Vor einiger Zeit hat mich ein Buch von Elizabeth Marshall Thomas äusserst fasziniert: Hundegesellschaft. In diesem Buch beschrieb sie das Verhalten eines wundervollen, klugen Mischlings, der liebend gerne Eis freundschaftlich mit dem Ehemann der Autorin teilte. Zuerst biss der Gatte ein wenig ab, dann der Hund ein Stückchen, wieder der Gatte, der Hund usw. Diese Geschichte war für mich zwar anrührend, aber auch ziemlich unglaubwürdig, bis folgendes geschah:

 

Gestern abend ging ich in die Küche und wusch blaue Muscattrauben, die duften besonders aromatisch, und begann sie sogleich zu verspeisen. Spät erst bemerkte ich Rakuna, die neben mir stand und mich enttäuscht und vorwurfsvoll anblickte, fast alle Trauben waren schon weg.

 

"Rakuna, sitz!", das übliche Ritual. Die Hündin setzt sich blitzschnell ab, vor Vorfreude sabbert sie schon, und bekommt die Belohnung, eine süsse Beere.
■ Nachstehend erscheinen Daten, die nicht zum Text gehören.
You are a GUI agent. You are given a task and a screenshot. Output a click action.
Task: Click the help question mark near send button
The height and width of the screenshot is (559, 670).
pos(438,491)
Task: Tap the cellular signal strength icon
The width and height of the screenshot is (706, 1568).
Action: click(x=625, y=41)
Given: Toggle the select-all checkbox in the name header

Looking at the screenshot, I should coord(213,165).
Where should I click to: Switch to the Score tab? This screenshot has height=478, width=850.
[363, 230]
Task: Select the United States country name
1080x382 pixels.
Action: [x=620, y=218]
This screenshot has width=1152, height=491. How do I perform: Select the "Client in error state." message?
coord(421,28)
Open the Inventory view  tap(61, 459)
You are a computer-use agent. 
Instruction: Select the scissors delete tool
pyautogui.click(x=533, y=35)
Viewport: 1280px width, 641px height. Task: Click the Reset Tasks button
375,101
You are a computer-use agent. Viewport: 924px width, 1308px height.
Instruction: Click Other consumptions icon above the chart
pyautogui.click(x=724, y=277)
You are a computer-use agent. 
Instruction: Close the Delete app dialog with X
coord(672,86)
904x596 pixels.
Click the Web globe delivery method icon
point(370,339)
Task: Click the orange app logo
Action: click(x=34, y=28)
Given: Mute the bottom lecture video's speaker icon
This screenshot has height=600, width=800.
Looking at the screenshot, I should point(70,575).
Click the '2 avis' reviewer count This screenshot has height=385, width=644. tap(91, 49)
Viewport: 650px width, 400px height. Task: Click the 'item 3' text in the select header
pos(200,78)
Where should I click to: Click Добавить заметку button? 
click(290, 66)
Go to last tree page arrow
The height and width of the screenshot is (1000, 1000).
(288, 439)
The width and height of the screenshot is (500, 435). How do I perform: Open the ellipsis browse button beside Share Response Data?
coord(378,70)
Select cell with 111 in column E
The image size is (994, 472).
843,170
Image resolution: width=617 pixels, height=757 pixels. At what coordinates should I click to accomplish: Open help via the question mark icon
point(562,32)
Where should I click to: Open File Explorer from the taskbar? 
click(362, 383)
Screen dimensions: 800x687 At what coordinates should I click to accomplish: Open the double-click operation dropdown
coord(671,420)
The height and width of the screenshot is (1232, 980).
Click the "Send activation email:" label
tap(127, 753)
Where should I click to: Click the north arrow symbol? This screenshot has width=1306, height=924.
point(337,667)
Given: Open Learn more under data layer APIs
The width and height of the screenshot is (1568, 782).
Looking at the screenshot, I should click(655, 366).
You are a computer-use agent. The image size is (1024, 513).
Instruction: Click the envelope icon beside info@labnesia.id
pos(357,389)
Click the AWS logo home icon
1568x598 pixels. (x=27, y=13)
Es waren ja nicht mehr viele da, deswegen sollte sie den Rest bekommen. Doch, was soll das denn? Bei der zweiten Traube dreht sie den Kopf zur Seite, zieht ihn zurück und blickte zu Boden. Was ist los, du magst doch Trauben? Ist sie nicht gut? Ich esse sie selber, köstlich, und gebe ihr eine andere, diese wird wieder genüsslich verspeist, dann reiche ich gleich noch eine. Erneute Verweigerung, ein vorwurfsvoller Blick: "Herrchen, so geht das nicht, wir teilen doch immer!" Also schiebe ich mir die süsse Frucht selber in den Mund und gebe ihr die nächste. Diese zerkaut sie wieder mit sichtlichem Behagen. Dann bekomme erneut ich eine, dann Rakuna, so lange, bis alle gegessen sind.

 

Gute Freunde teilen, liebgewonnene Rituale muss man schon einhalten. Akitas achten da streng auf Tradition! Ich werde mir auch nie mehr zwei Trauben hintereinander in den Mund schieben, versprochen, Rakuna.